Montana Fish, Wildlife and Parks officials flew over the area on Friday to check on nine bears that had been fitted with radio collars, the Great Falls Tribune reported. Eight had already left their dens, and several female bears had already traveled far down river drainages east of the mountains.
“This is by far the earliest we’ve had as many transmitted grizzly bears outside of their dens,” FWP grizzly bear management specialist Mike Madel told the paper.
Bears in that area of Montana usually don’t leave their dens before mid-April, and they usually spend a week or 10 days nearby. The activity of the radio-collared bears is representative of the behavior of the overall grizzly population this year, Madel said.
Ranchers and visitors to the area have reported more observations of grizzly bears and tracks than usual, he said.
Hundreds of miles away, some Yellowstone National Park grizzlies were seen emerging from dens in February, possibly because of better access to winter-killed food such as bison.
Bears are rousted from their winter sleep in spring as the snow melts and their dens are exposed to sunlight.

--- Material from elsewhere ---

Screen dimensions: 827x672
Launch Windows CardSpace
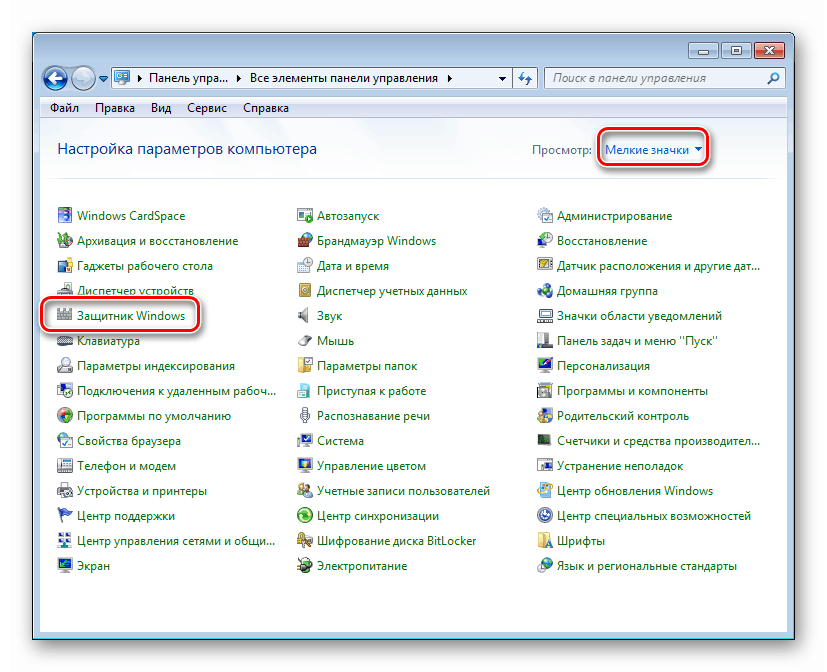click(x=130, y=215)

Usually, dens are still covered with snow at this time of year. But this year, with very little snow cover east of the Continental Divide, bears have become active earlier, Madel said.
FWP officials advise residents living along the Teton, Sun and Dearborn rivers and Dupuyer and Birch creeks to consider taking down bird feeders, making livestock feed more bear resistant and not leaving garbage out at night.